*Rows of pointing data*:
## START
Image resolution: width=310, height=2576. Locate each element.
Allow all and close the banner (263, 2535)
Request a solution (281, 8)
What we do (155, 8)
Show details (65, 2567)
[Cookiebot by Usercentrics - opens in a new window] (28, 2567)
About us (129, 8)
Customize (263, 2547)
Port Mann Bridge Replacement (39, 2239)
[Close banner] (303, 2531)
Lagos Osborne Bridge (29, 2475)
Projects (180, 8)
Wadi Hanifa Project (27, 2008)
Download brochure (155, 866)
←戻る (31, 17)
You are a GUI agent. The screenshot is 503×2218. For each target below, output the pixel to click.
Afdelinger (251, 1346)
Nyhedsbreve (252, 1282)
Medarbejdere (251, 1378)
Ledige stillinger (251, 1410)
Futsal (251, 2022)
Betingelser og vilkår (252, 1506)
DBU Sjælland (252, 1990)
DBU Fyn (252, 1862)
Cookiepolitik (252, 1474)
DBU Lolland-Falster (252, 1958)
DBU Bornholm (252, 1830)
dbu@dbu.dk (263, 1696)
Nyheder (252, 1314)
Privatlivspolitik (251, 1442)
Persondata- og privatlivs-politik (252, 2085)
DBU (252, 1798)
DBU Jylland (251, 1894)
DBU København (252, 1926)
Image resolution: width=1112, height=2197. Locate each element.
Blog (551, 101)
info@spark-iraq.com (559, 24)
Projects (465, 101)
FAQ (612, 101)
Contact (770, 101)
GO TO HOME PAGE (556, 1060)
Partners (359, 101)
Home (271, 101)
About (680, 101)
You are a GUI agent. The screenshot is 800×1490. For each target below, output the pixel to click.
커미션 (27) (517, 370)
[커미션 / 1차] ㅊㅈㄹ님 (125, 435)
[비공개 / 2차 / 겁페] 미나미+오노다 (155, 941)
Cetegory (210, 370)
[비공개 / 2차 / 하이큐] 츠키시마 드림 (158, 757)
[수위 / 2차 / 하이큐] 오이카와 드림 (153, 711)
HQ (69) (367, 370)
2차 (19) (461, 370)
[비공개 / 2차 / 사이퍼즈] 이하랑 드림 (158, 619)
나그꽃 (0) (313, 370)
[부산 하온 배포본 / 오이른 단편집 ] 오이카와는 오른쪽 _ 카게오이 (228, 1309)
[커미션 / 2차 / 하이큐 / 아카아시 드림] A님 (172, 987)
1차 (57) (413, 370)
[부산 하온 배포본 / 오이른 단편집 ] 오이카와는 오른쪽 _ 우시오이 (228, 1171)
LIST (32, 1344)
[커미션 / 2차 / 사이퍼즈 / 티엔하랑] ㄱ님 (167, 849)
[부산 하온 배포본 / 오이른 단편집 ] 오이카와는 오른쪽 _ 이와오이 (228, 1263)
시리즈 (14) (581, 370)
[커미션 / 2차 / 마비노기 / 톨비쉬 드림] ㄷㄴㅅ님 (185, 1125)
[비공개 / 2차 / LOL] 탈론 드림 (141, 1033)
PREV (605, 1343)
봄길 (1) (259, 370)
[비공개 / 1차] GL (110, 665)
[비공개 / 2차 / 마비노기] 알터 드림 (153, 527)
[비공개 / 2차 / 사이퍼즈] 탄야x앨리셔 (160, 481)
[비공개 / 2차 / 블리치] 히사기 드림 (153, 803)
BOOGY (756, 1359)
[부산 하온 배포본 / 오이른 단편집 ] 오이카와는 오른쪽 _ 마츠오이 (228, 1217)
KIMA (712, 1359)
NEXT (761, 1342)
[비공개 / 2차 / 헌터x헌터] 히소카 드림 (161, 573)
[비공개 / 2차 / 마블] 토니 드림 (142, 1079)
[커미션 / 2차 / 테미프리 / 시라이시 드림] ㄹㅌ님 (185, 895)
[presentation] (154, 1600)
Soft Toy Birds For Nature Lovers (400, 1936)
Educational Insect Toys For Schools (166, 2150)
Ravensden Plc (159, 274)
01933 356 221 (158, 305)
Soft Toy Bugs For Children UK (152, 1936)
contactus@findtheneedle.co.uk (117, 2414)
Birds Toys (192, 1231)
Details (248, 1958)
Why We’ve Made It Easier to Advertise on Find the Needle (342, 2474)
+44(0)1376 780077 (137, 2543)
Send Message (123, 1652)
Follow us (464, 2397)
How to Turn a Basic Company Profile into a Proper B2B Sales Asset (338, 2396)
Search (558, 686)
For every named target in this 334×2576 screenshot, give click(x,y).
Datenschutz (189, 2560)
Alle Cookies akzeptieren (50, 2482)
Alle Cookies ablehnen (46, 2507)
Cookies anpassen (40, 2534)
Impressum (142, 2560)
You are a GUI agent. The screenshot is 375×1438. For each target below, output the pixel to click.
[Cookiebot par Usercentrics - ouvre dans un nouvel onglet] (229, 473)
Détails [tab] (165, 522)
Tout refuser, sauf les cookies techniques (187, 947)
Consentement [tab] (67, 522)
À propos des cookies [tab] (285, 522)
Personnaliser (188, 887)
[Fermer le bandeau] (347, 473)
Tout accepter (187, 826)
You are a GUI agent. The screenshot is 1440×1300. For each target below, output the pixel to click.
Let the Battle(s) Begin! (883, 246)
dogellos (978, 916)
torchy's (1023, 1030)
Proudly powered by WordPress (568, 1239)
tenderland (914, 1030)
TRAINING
## END
*What the exercise asks*: Rewrite all of the records above, changing every instance of "Locate each element" to "Find every element" and leaving everything else untouched.

*The response*:
Image resolution: width=310, height=2576. Find every element.
Allow all and close the banner (263, 2535)
Request a solution (281, 8)
What we do (155, 8)
Show details (65, 2567)
[Cookiebot by Usercentrics - opens in a new window] (28, 2567)
About us (129, 8)
Customize (263, 2547)
Port Mann Bridge Replacement (39, 2239)
[Close banner] (303, 2531)
Lagos Osborne Bridge (29, 2475)
Projects (180, 8)
Wadi Hanifa Project (27, 2008)
Download brochure (155, 866)
←戻る (31, 17)
You are a GUI agent. The screenshot is 503×2218. For each target below, output the pixel to click.
Afdelinger (251, 1346)
Nyhedsbreve (252, 1282)
Medarbejdere (251, 1378)
Ledige stillinger (251, 1410)
Futsal (251, 2022)
Betingelser og vilkår (252, 1506)
DBU Sjælland (252, 1990)
DBU Fyn (252, 1862)
Cookiepolitik (252, 1474)
DBU Lolland-Falster (252, 1958)
DBU Bornholm (252, 1830)
dbu@dbu.dk (263, 1696)
Nyheder (252, 1314)
Privatlivspolitik (251, 1442)
Persondata- og privatlivs-politik (252, 2085)
DBU (252, 1798)
DBU Jylland (251, 1894)
DBU København (252, 1926)
Image resolution: width=1112, height=2197. Find every element.
Blog (551, 101)
info@spark-iraq.com (559, 24)
Projects (465, 101)
FAQ (612, 101)
Contact (770, 101)
GO TO HOME PAGE (556, 1060)
Partners (359, 101)
Home (271, 101)
About (680, 101)
You are a GUI agent. The screenshot is 800×1490. For each target below, output the pixel to click.
커미션 (27) (517, 370)
[커미션 / 1차] ㅊㅈㄹ님 (125, 435)
[비공개 / 2차 / 겁페] 미나미+오노다 (155, 941)
Cetegory (210, 370)
[비공개 / 2차 / 하이큐] 츠키시마 드림 (158, 757)
[수위 / 2차 / 하이큐] 오이카와 드림 (153, 711)
HQ (69) (367, 370)
2차 (19) (461, 370)
[비공개 / 2차 / 사이퍼즈] 이하랑 드림 (158, 619)
나그꽃 (0) (313, 370)
[부산 하온 배포본 / 오이른 단편집 ] 오이카와는 오른쪽 _ 카게오이 (228, 1309)
[커미션 / 2차 / 하이큐 / 아카아시 드림] A님 (172, 987)
1차 (57) (413, 370)
[부산 하온 배포본 / 오이른 단편집 ] 오이카와는 오른쪽 _ 우시오이 (228, 1171)
LIST (32, 1344)
[커미션 / 2차 / 사이퍼즈 / 티엔하랑] ㄱ님 (167, 849)
[부산 하온 배포본 / 오이른 단편집 ] 오이카와는 오른쪽 _ 이와오이 (228, 1263)
시리즈 (14) (581, 370)
[커미션 / 2차 / 마비노기 / 톨비쉬 드림] ㄷㄴㅅ님 (185, 1125)
[비공개 / 2차 / LOL] 탈론 드림 (141, 1033)
PREV (605, 1343)
봄길 (1) (259, 370)
[비공개 / 1차] GL (110, 665)
[비공개 / 2차 / 마비노기] 알터 드림 (153, 527)
[비공개 / 2차 / 사이퍼즈] 탄야x앨리셔 (160, 481)
[비공개 / 2차 / 블리치] 히사기 드림 (153, 803)
BOOGY (756, 1359)
[부산 하온 배포본 / 오이른 단편집 ] 오이카와는 오른쪽 _ 마츠오이 (228, 1217)
KIMA (712, 1359)
NEXT (761, 1342)
[비공개 / 2차 / 헌터x헌터] 히소카 드림 (161, 573)
[비공개 / 2차 / 마블] 토니 드림 (142, 1079)
[커미션 / 2차 / 테미프리 / 시라이시 드림] ㄹㅌ님 (185, 895)
[presentation] (154, 1600)
Soft Toy Birds For Nature Lovers (400, 1936)
Educational Insect Toys For Schools (166, 2150)
Ravensden Plc (159, 274)
01933 356 221 (158, 305)
Soft Toy Bugs For Children UK (152, 1936)
contactus@findtheneedle.co.uk (117, 2414)
Birds Toys (192, 1231)
Details (248, 1958)
Why We’ve Made It Easier to Advertise on Find the Needle (342, 2474)
+44(0)1376 780077 (137, 2543)
Send Message (123, 1652)
Follow us (464, 2397)
How to Turn a Basic Company Profile into a Proper B2B Sales Asset (338, 2396)
Search (558, 686)
For every named target in this 334×2576 screenshot, give click(x,y).
Datenschutz (189, 2560)
Alle Cookies akzeptieren (50, 2482)
Alle Cookies ablehnen (46, 2507)
Cookies anpassen (40, 2534)
Impressum (142, 2560)
You are a GUI agent. The screenshot is 375×1438. For each target below, output the pixel to click.
[Cookiebot par Usercentrics - ouvre dans un nouvel onglet] (229, 473)
Détails [tab] (165, 522)
Tout refuser, sauf les cookies techniques (187, 947)
Consentement [tab] (67, 522)
À propos des cookies [tab] (285, 522)
Personnaliser (188, 887)
[Fermer le bandeau] (347, 473)
Tout accepter (187, 826)
You are a GUI agent. The screenshot is 1440×1300. For each target below, output the pixel to click.
Let the Battle(s) Begin! (883, 246)
dogellos (978, 916)
torchy's (1023, 1030)
Proudly powered by WordPress (568, 1239)
tenderland (914, 1030)
TRAINING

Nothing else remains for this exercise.